Reference no: EM133522208
Question
1. A client is disorganized, delusional, and loosely associated. Which goal should a nurse work towards first?
The client will interact with the nurse.
The client will speak logically.
The client will recognize that delusions are false.
The client will connect with peers.
2. Which goal should a nurse recognize as the highest priority for a client who has anorexia nervosa?
The client's fluid and electrolyte status is stable.
The client's body weight is within the ideal range.
The client identifies healthy diet recommendations for age.
The client acknowledges having an eating disorder.
3. A client who has been taking anti-psychotic medication for several days develops a fever, tremors, urine incontinence, and muscle rigidity.
Which action should a nurse take first?
Assess the client for extrapyramidal side effects of the medication.
Sit calmly with the client to reduce the client's trembling.
Hold the next dose of the antipsychotic medication.
Increase the client's oral fluid intake.
4. Nurses on the surgical unit receive clients who recently arrived from the post-anesthesia recovery room. Which understanding of instructions regarding the use of the client-controlled analgesia (CA) system should a nurse expect of those clients?
They will be so fearful of pain that they will be especially attentive at this time.
Having been taught preoperatively, they will not need further instruction at this time.
They will be alert and responsive to the information given at this time.
Their understanding of instructions should be assessed periodically.
5. A client says of her boyfriend who had died while jogging, "He'd be alive today if I hadn't talked him into running." Which response made by the nurse reflects the client's feelings?
"He didn't have to follow your recommendation.
'You couldn't know that would happen
"You blame yourself."
"He died while running.
6. A man says to a nurse, "I beat my wife because she does not listen to me." The nurse should recognize this statement as an example of which defense mechanism?
Denial.
Sublimation.
Displacement.
Rationalization.
7. A client who was admitted to a nursing home two weeks ago blames the client's daughter for not wanting to care for the client at home. Which approach, made by a nurse, is appropriate?
Explain to the nurse that the daughter wants the client to be safe.
Encourage the client to describe the negative feelings.
Suggest that the client ask the social worker to arrange new housing.
Change the topic so the client does not dwell on negative feelings.
8. A nurse plans to monitor a client who is receiving risperidone for manifestations of the extrapyramidal side effect of akathisia. Which side effect should the nurse plan to monitor for?
Drowsiness.
Restlessness.
Dry mouth.
Dizziness.
9. A client says to a nurse, "Get down. They can see you. I will never get out of here alive." Which response made by the nurse is therapeutic?
'We are all safe. We are in a hospital."
"You sound frightened."
"Are you worried about going home?"
"Exactly; who are you talking about?"
10. A client is having chemotherapy following surgery to remove cancer of the uterus. The client says to a visiting nurse, "It's no use. Things will never get better." Which response by the nurse would be therapeutic?
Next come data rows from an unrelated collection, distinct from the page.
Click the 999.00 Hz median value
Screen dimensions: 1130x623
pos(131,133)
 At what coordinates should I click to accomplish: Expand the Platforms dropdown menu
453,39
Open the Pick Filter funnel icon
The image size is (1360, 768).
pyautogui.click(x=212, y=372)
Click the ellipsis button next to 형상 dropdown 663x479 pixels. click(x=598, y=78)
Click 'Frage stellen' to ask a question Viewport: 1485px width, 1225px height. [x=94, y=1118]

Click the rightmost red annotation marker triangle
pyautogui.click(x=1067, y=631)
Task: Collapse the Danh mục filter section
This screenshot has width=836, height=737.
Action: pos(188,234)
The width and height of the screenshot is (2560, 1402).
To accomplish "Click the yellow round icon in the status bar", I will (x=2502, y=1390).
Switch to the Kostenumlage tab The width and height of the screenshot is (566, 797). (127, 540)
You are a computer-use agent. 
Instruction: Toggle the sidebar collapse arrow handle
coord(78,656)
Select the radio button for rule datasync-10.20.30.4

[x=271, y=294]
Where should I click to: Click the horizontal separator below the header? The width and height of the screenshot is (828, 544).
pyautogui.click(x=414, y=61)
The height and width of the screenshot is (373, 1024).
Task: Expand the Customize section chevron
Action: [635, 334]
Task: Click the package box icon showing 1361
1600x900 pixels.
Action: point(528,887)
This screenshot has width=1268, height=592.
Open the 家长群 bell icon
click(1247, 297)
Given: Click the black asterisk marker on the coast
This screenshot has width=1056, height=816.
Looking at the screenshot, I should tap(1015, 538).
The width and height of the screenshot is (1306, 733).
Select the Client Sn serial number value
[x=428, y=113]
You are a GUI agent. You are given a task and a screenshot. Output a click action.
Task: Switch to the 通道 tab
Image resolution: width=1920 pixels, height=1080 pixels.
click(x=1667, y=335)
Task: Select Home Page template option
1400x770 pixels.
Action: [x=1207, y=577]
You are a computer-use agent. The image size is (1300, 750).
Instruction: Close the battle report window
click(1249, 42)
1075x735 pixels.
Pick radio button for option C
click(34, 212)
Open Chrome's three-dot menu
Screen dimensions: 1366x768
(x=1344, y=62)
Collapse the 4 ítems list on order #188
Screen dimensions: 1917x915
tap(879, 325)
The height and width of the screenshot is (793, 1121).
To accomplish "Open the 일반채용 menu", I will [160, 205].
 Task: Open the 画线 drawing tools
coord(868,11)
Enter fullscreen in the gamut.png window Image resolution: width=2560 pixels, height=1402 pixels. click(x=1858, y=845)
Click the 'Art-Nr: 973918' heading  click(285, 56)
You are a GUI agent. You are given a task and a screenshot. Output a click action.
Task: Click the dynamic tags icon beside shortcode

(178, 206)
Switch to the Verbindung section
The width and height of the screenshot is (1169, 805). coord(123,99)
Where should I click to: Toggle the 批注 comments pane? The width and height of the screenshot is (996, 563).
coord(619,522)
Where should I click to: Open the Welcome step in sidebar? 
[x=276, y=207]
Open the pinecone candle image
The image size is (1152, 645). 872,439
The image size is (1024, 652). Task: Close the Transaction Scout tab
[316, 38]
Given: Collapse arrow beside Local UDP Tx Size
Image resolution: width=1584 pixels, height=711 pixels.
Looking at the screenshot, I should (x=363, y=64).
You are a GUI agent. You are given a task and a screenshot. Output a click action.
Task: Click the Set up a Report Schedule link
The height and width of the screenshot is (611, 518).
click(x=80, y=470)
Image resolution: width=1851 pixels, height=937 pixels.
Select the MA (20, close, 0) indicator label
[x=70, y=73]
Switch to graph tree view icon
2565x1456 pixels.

"You seem discouraged about your treatment."
"Things will get better. It takes time."
"You're not helping yourself by being so negative."
'The treatment is tough, but people do recover."
11. A hospitalized client who is having hemodialysis is thought to be suicidal. A nurse plans to instruct the client about suicide precautions.
Which comment by the nurse would be indicated?
'These measures are employed for those who are receiving hemodialysis in the hospital."
"We are concerned that you have thoughts of harming yourself."
'The nurses provide this treatment for all of the clients."
'We're just following orders that were given by the nurse manager.
12. The daughter of an elderly woman who has dementia reports that her mother has difficulty managing hygiene activities in the home.
Which suggestion should a nurse give to the daughter?
'Vary the daily routine. It is likely that your mother is easily bored."
"Offer your mother more choices as to when she would like to bathe."
"Break down each task into small steps for your mother."
"Leave your mother alone; eventually, she will decide to bathe."
13. A nurse slams a client's chart down on the desktop following a reprimand by the supervisor. Which of these defense mechanisms does this demonstrate?
Rationalization.
Undoing.
Displacement.
Compensation.
14. Which manifestation should a nurse expect to identify in a client who has depression?
Powerlessness and anorexia
Pressured speech and irritability.
Irrational fears and diarrhea.
Perceptual disturbances and weight gain.
15. A client receives lorazepam at 7:00 PM for a panic attack. The nurse observes the client two hours later. Which observation indicates that the medication is having the desired effect?
The client describes previous anxiety triggers at length.
The client sits in bed reading a magazine.
The client smiles while walking around the unit.
The client looks calmer during the scheduled evening activity.
16. Which goal is the priority for a client who is to be discharged after alcohol detoxification?
The client agrees to stop drinking after discharge.
The client identifies situations associated with alcohol use.
The client plans to join a peer support group.
The client speaks about family issues related to alcohol abuse.